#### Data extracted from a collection
Content starts

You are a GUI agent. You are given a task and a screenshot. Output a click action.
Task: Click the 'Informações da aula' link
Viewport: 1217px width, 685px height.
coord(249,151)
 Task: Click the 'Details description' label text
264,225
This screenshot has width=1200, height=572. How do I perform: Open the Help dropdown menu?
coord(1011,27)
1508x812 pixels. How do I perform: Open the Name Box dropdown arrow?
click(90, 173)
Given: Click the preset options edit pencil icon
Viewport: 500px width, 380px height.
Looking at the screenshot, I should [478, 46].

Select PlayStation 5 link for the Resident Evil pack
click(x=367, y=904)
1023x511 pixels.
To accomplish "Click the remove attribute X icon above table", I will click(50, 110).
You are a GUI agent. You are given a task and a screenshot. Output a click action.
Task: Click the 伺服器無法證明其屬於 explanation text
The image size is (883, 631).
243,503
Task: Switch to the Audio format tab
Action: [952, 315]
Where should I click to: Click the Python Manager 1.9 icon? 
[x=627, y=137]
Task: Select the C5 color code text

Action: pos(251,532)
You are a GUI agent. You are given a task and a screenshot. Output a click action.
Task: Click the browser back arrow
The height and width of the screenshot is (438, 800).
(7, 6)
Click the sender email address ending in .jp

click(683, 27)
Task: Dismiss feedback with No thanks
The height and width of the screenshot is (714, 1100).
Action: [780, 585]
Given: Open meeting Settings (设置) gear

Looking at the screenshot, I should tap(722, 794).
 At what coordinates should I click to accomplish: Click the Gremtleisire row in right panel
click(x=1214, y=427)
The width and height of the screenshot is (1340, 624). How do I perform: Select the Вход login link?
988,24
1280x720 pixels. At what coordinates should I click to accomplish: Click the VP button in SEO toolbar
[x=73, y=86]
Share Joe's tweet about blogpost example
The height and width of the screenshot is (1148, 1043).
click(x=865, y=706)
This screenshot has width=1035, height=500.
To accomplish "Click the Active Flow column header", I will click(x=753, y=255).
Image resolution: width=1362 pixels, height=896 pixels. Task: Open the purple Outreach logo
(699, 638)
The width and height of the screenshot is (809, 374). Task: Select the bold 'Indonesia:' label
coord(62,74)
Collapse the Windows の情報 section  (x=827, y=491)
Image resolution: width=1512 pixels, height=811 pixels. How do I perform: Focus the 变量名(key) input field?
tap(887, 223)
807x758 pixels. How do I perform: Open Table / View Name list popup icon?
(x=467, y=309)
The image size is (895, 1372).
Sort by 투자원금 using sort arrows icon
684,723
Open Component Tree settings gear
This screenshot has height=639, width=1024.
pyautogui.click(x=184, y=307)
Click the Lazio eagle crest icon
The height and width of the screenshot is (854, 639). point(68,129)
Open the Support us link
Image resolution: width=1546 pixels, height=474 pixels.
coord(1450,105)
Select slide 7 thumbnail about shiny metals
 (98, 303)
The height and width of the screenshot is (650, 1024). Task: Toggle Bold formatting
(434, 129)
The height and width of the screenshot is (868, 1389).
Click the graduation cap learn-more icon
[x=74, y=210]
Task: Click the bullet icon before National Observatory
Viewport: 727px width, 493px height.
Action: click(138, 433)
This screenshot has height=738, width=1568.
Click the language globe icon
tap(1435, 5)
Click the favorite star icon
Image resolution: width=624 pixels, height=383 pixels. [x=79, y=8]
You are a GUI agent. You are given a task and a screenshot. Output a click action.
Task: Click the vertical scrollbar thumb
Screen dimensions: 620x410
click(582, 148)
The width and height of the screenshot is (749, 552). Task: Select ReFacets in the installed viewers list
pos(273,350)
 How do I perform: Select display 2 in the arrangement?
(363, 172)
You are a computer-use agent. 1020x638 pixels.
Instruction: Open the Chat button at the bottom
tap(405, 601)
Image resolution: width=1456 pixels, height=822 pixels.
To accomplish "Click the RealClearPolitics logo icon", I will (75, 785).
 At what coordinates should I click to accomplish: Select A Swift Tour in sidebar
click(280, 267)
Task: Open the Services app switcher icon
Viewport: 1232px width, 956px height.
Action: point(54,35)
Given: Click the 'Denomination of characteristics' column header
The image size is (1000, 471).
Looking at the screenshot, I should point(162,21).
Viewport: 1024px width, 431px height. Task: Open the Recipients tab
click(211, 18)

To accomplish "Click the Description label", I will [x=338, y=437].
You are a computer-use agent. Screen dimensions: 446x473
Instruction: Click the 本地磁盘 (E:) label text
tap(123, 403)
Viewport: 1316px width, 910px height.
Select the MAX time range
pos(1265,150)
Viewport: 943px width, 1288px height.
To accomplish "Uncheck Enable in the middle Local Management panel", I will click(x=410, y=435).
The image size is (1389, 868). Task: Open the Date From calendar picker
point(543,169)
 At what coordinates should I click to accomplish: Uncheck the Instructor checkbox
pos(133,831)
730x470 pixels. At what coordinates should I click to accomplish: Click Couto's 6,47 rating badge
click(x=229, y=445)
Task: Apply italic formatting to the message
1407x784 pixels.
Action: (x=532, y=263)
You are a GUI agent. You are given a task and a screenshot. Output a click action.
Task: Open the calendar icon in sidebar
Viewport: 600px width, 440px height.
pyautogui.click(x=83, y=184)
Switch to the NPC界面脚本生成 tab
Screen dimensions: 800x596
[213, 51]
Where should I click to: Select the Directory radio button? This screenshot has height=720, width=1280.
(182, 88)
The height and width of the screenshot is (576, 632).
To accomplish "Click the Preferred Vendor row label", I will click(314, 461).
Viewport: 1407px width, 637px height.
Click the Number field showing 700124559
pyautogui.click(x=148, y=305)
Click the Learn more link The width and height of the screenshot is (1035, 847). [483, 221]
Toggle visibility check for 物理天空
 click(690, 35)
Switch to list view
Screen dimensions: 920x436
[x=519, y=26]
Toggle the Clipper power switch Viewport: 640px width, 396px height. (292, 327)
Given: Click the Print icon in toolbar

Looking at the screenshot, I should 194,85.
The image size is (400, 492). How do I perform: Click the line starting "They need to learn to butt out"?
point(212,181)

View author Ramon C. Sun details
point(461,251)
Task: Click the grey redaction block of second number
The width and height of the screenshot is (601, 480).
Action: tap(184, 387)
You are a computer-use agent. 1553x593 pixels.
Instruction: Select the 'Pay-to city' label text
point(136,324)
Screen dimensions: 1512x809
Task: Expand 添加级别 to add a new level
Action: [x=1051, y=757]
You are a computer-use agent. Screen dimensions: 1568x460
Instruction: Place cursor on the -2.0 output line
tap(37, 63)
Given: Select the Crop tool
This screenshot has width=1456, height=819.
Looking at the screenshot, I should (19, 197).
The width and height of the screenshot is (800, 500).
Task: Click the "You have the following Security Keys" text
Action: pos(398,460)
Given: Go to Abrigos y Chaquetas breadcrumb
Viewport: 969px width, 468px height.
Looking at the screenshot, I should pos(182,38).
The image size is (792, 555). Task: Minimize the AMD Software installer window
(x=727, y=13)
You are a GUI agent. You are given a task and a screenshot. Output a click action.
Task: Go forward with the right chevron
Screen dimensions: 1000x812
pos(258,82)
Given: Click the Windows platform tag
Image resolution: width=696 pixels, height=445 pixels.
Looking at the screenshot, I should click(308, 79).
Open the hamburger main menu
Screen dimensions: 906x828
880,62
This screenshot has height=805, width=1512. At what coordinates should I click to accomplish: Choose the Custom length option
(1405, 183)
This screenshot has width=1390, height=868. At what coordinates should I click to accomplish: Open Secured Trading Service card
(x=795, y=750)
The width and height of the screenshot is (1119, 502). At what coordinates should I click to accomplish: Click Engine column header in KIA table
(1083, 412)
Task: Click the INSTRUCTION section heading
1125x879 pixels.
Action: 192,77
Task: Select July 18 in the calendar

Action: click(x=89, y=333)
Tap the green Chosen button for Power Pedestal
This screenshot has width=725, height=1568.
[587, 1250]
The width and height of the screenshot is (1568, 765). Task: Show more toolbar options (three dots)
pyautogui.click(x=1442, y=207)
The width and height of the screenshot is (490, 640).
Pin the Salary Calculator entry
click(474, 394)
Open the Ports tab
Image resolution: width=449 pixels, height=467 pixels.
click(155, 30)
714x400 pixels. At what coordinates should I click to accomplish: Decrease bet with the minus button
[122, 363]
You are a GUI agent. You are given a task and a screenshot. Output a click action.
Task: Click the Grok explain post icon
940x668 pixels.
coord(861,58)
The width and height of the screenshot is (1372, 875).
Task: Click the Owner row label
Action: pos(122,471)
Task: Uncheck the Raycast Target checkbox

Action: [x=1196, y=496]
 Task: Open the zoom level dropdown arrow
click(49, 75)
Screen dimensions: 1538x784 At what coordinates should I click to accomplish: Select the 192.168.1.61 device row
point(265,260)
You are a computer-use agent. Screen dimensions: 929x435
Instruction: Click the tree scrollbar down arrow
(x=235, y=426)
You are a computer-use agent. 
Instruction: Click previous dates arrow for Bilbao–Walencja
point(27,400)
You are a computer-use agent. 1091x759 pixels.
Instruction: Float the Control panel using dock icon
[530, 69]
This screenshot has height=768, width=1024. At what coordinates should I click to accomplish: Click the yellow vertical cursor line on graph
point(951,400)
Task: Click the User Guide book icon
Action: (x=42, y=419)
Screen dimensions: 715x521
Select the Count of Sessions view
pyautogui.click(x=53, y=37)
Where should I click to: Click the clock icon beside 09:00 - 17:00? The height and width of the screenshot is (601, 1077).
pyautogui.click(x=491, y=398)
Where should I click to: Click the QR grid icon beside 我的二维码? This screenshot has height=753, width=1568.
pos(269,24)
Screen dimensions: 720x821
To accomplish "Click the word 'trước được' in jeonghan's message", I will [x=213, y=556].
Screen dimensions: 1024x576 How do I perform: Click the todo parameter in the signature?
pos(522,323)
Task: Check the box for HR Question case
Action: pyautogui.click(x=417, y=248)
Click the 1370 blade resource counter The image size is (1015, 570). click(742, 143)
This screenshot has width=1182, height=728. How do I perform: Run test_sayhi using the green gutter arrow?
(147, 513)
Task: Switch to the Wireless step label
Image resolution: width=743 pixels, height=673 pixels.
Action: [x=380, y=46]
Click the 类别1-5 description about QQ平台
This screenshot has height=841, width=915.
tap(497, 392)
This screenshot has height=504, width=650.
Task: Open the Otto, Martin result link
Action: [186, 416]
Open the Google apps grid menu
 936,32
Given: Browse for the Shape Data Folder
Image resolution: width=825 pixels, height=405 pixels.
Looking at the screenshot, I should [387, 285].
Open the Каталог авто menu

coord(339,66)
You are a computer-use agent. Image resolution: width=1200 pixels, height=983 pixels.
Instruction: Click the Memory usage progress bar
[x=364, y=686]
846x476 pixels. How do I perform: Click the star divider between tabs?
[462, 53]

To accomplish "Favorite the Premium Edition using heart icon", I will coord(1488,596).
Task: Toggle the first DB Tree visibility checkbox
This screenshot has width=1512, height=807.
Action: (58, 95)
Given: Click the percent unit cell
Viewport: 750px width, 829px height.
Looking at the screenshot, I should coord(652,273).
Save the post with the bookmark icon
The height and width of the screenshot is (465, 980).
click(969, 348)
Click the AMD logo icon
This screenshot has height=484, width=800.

Content ends

#### PROBLEM REQUIREMENTS
Output the line containing "Viewport: 750px width, 829px height." together with all later lines of the entries, exactly as written, through the final line.

#### EXERCISE RESULT
Viewport: 750px width, 829px height.
Looking at the screenshot, I should coord(652,273).
Save the post with the bookmark icon
The height and width of the screenshot is (465, 980).
click(969, 348)
Click the AMD logo icon
This screenshot has height=484, width=800.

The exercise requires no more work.